What you are asked to do: Print the data below line for line, without changing anything.

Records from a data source
····················

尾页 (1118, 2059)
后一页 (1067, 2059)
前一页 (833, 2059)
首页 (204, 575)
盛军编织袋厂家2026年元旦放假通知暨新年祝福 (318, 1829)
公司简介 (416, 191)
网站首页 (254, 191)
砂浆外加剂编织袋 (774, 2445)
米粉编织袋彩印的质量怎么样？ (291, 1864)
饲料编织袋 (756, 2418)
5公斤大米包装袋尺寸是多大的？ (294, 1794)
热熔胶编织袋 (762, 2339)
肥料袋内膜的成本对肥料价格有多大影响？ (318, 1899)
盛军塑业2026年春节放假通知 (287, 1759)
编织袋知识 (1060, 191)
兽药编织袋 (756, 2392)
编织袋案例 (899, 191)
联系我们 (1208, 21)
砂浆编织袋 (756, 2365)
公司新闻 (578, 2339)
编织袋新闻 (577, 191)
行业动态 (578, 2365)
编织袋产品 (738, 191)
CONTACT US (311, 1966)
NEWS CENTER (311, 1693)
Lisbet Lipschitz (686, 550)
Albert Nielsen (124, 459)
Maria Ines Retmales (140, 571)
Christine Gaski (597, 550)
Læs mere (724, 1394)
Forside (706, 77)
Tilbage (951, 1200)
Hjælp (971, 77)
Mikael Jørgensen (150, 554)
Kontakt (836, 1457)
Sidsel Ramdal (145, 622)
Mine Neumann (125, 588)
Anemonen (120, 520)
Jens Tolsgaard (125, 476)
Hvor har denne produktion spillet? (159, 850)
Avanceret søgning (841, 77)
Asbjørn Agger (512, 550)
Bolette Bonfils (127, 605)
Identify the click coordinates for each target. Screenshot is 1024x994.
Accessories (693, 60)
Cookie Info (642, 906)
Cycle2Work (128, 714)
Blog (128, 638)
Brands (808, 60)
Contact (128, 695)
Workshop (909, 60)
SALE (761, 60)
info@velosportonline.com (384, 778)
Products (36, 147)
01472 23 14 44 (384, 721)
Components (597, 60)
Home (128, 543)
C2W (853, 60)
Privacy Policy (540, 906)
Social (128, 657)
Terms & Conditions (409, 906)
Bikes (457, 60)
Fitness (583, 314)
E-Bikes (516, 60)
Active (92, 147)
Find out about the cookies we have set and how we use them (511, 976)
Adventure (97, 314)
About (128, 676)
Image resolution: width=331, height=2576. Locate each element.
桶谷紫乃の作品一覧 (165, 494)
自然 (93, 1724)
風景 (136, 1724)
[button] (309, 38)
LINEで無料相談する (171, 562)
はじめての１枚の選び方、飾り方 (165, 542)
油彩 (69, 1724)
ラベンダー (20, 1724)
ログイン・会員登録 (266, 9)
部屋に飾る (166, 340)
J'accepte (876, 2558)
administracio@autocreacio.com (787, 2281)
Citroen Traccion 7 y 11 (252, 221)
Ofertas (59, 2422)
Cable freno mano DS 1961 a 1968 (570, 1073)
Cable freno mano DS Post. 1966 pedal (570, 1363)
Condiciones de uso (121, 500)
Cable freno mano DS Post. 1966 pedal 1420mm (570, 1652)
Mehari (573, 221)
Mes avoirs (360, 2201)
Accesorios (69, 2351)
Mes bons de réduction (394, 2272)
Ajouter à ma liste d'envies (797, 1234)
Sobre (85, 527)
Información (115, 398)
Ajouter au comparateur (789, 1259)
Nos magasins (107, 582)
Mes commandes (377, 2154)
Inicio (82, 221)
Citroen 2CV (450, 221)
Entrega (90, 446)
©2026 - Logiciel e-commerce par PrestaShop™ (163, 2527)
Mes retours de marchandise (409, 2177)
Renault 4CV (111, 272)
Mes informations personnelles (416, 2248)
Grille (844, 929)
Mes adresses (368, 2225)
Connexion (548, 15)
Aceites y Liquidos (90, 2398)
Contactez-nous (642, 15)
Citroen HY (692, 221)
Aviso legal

····················

Answer to the task:
尾页 (1118, 2059)
后一页 (1067, 2059)
前一页 (833, 2059)
首页 (204, 575)
盛军编织袋厂家2026年元旦放假通知暨新年祝福 (318, 1829)
公司简介 (416, 191)
网站首页 (254, 191)
砂浆外加剂编织袋 (774, 2445)
米粉编织袋彩印的质量怎么样？ (291, 1864)
饲料编织袋 (756, 2418)
5公斤大米包装袋尺寸是多大的？ (294, 1794)
热熔胶编织袋 (762, 2339)
肥料袋内膜的成本对肥料价格有多大影响？ (318, 1899)
盛军塑业2026年春节放假通知 (287, 1759)
编织袋知识 (1060, 191)
兽药编织袋 (756, 2392)
编织袋案例 (899, 191)
联系我们 (1208, 21)
砂浆编织袋 (756, 2365)
公司新闻 (578, 2339)
编织袋新闻 (577, 191)
行业动态 (578, 2365)
编织袋产品 (738, 191)
CONTACT US (311, 1966)
NEWS CENTER (311, 1693)
Lisbet Lipschitz (686, 550)
Albert Nielsen (124, 459)
Maria Ines Retmales (140, 571)
Christine Gaski (597, 550)
Læs mere (724, 1394)
Forside (706, 77)
Tilbage (951, 1200)
Hjælp (971, 77)
Mikael Jørgensen (150, 554)
Kontakt (836, 1457)
Sidsel Ramdal (145, 622)
Mine Neumann (125, 588)
Anemonen (120, 520)
Jens Tolsgaard (125, 476)
Hvor har denne produktion spillet? (159, 850)
Avanceret søgning (841, 77)
Asbjørn Agger (512, 550)
Bolette Bonfils (127, 605)
Identify the click coordinates for each target. Screenshot is 1024x994.
Accessories (693, 60)
Cookie Info (642, 906)
Cycle2Work (128, 714)
Blog (128, 638)
Brands (808, 60)
Contact (128, 695)
Workshop (909, 60)
SALE (761, 60)
info@velosportonline.com (384, 778)
Products (36, 147)
01472 23 14 44 (384, 721)
Components (597, 60)
Home (128, 543)
C2W (853, 60)
Privacy Policy (540, 906)
Social (128, 657)
Terms & Conditions (409, 906)
Bikes (457, 60)
Fitness (583, 314)
E-Bikes (516, 60)
Active (92, 147)
Find out about the cookies we have set and how we use them (511, 976)
Adventure (97, 314)
About (128, 676)
Image resolution: width=331, height=2576. Locate each element.
桶谷紫乃の作品一覧 (165, 494)
自然 (93, 1724)
風景 (136, 1724)
[button] (309, 38)
LINEで無料相談する (171, 562)
はじめての１枚の選び方、飾り方 (165, 542)
油彩 (69, 1724)
ラベンダー (20, 1724)
ログイン・会員登録 (266, 9)
部屋に飾る (166, 340)
J'accepte (876, 2558)
administracio@autocreacio.com (787, 2281)
Citroen Traccion 7 y 11 (252, 221)
Ofertas (59, 2422)
Cable freno mano DS 1961 a 1968 (570, 1073)
Cable freno mano DS Post. 1966 pedal (570, 1363)
Condiciones de uso (121, 500)
Cable freno mano DS Post. 1966 pedal 1420mm (570, 1652)
Mehari (573, 221)
Mes avoirs (360, 2201)
Accesorios (69, 2351)
Mes bons de réduction (394, 2272)
Ajouter à ma liste d'envies (797, 1234)
Sobre (85, 527)
Información (115, 398)
Ajouter au comparateur (789, 1259)
Nos magasins (107, 582)
Mes commandes (377, 2154)
Inicio (82, 221)
Citroen 2CV (450, 221)
Entrega (90, 446)
©2026 - Logiciel e-commerce par PrestaShop™ (163, 2527)
Mes retours de marchandise (409, 2177)
Renault 4CV (111, 272)
Mes informations personnelles (416, 2248)
Grille (844, 929)
Mes adresses (368, 2225)
Connexion (548, 15)
Aceites y Liquidos (90, 2398)
Contactez-nous (642, 15)
Citroen HY (692, 221)
Aviso legal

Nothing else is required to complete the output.